= Ky Fan inequality (game theory) =

In game theory, the Ky Fan inequality or Ky Fan minimax inequality is a result used to establish the existence of equilibria in various games, particularly in economics and mathematical analysis. It was introduced in Ky Fan's 1972 paper, "A minimax inequality and its applications", and is closely related to the Brouwer fixed-point theorem, though often more convenient for proving equilibrium results.

The inequality applies to functions defined on compact, convex subsets of vector spaces and provides a condition under which a minimax-type inequality holds.

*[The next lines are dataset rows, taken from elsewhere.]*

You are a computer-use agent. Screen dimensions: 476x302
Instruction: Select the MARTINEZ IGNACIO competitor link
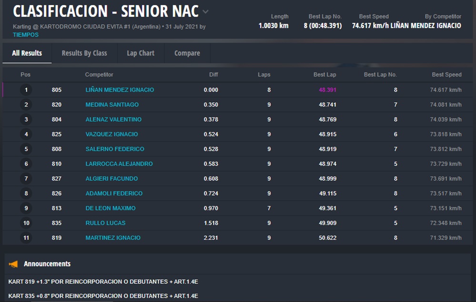pos(113,238)
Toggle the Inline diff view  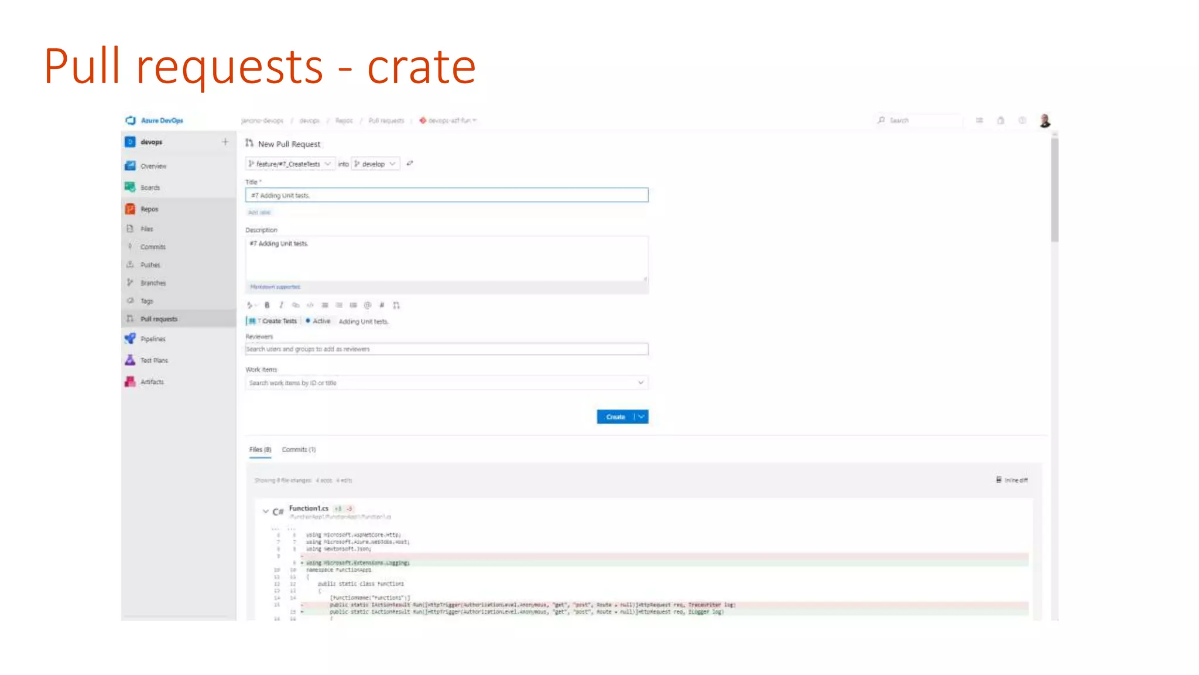1012,480
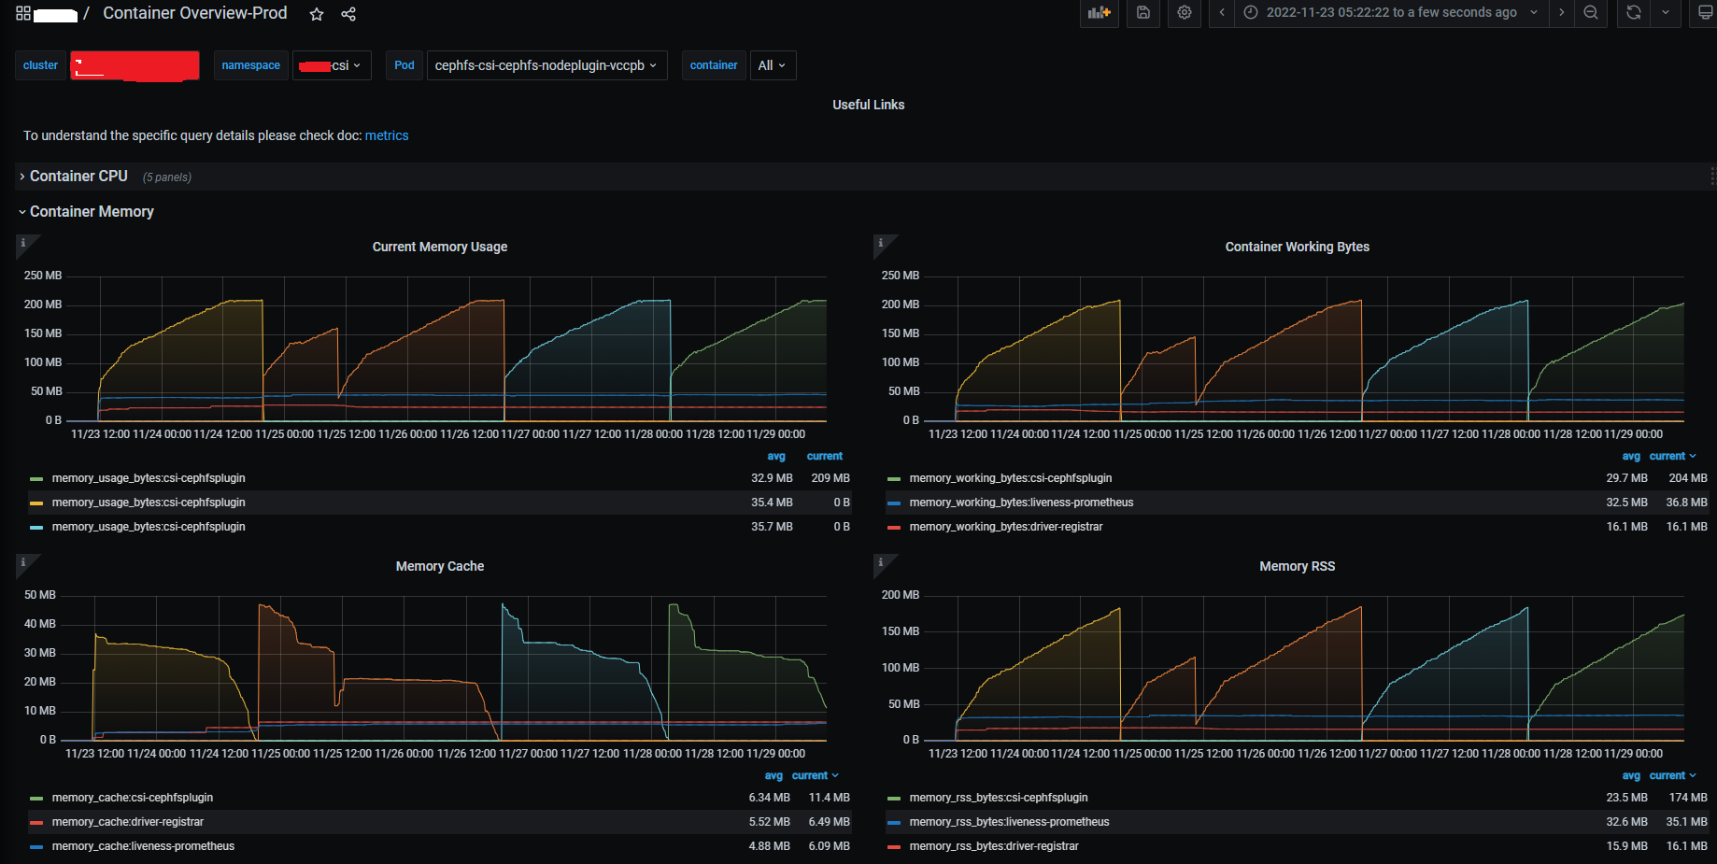Expand the Container CPU row
Image resolution: width=1717 pixels, height=864 pixels.
coord(78,176)
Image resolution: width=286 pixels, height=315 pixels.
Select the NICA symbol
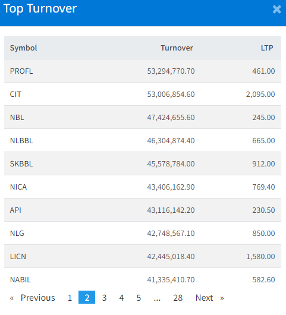click(18, 187)
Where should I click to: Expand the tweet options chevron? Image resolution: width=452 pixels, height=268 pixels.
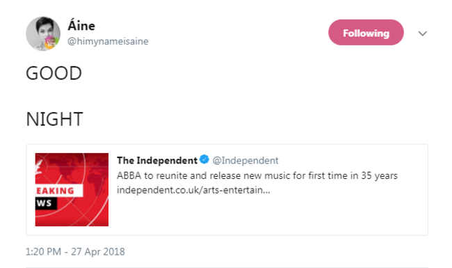[x=422, y=33]
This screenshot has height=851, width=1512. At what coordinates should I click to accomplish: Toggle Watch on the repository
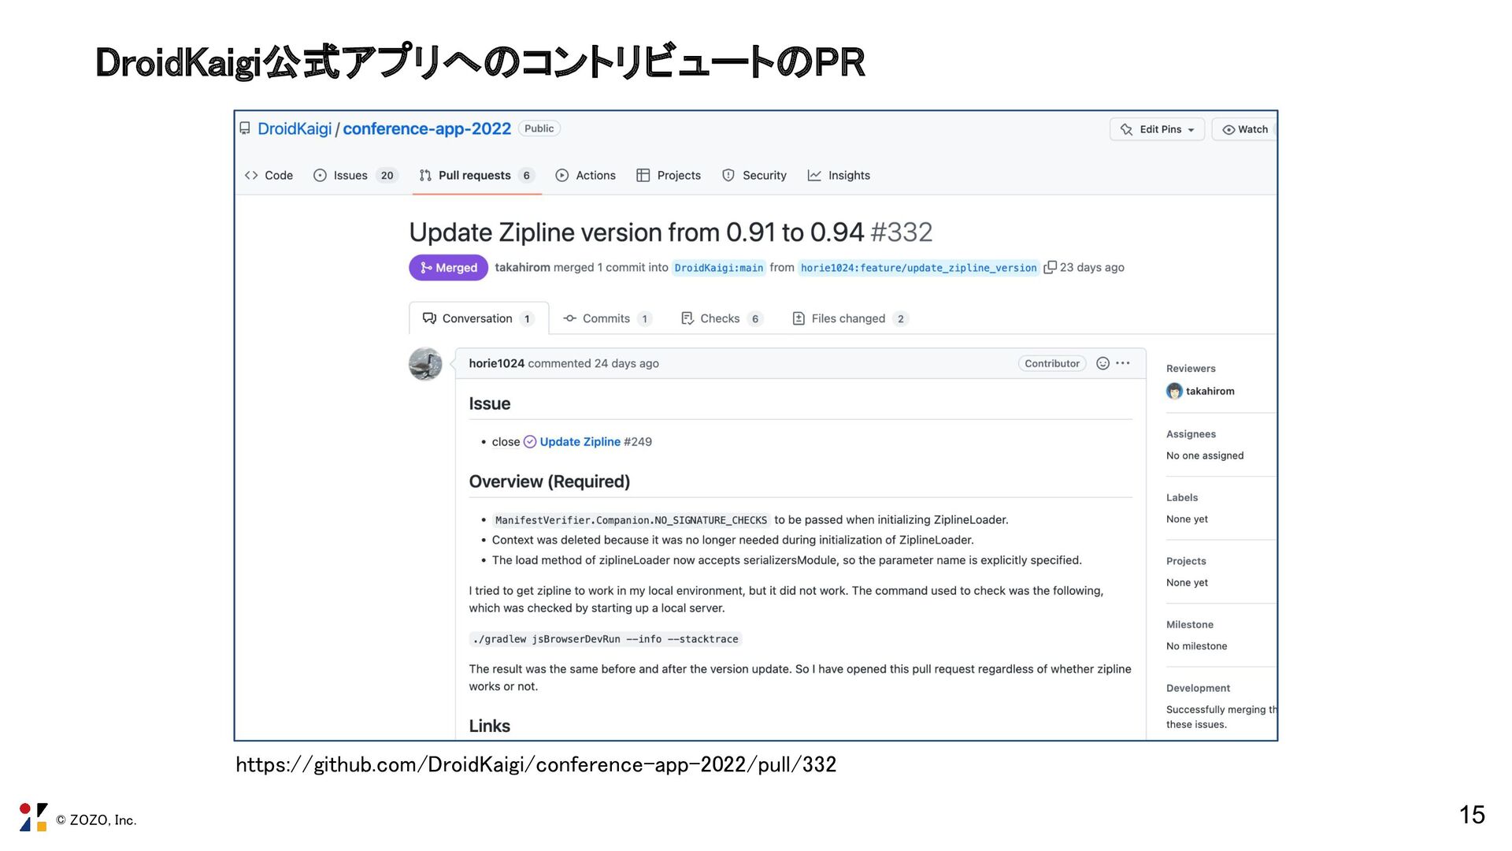[x=1245, y=129]
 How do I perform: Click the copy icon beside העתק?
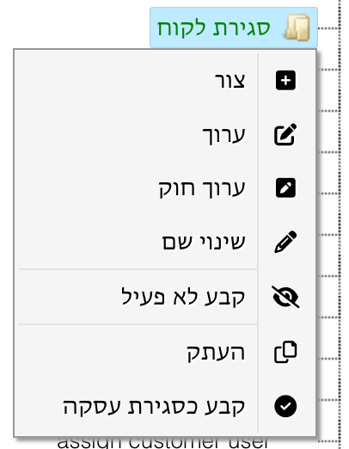tap(285, 352)
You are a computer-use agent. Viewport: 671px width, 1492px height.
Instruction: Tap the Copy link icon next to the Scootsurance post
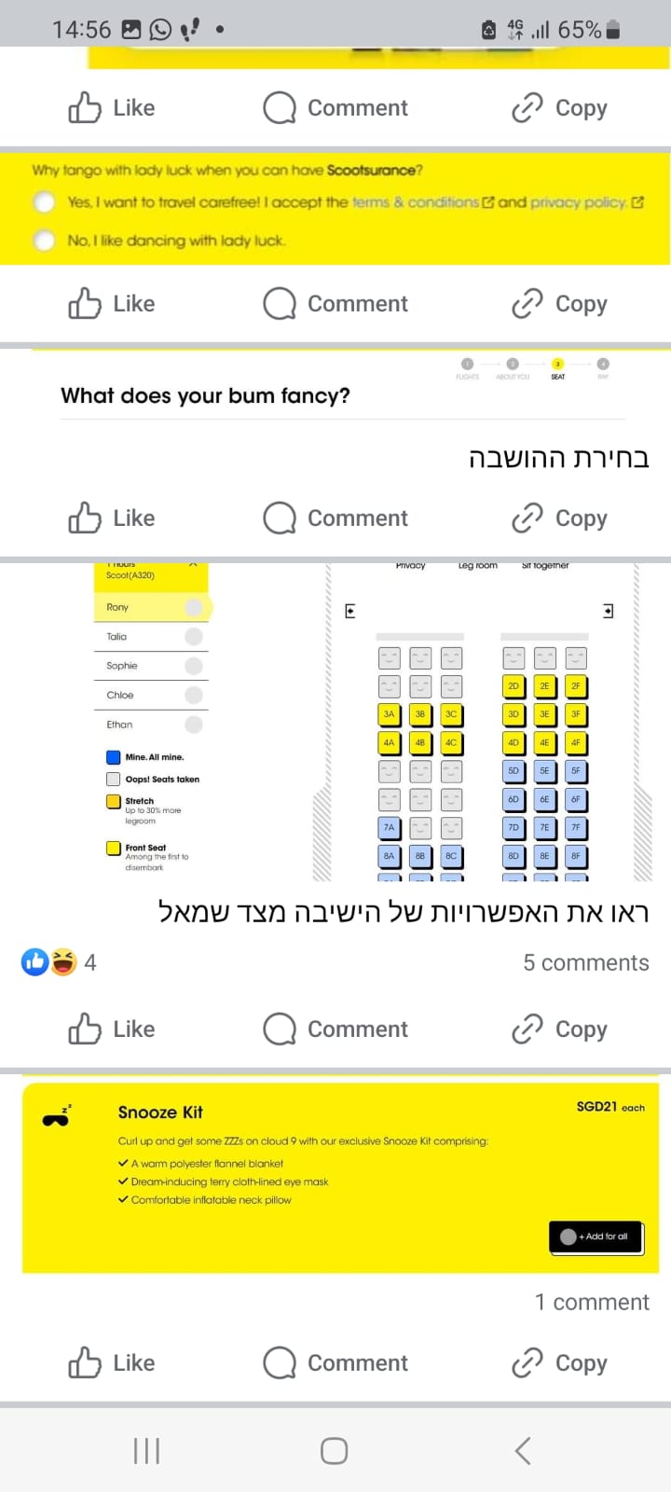tap(527, 303)
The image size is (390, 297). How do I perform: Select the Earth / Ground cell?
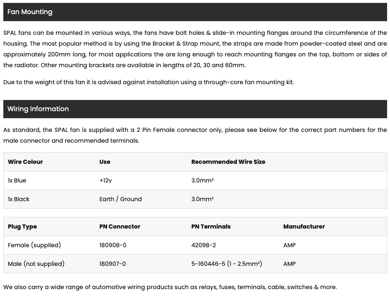pos(120,199)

It is frequently used in the analysis of non-cooperative games, variational inequalities, and general equilibrium models.

== Statement ==
Let $E$ be a convex compact subset of a Hilbert space, and let $f : E \times E \rightarrow \mathbb{R}$ be a function satisfying:
For every $y \in E$, the function $x \mapsto f(x, y)$ is lower semicontinuous.

For every $x \in E$, the function $y \mapsto f(x, y)$ is concave.

Then there exists $e \in E$ such that:

$\sup_{y \in E} f(e, y) \leq \sup_{y \in E} f(y, y).$

This result generalizes the classic minimax theorem and is a key tool in fixed-point and equilibrium analysis.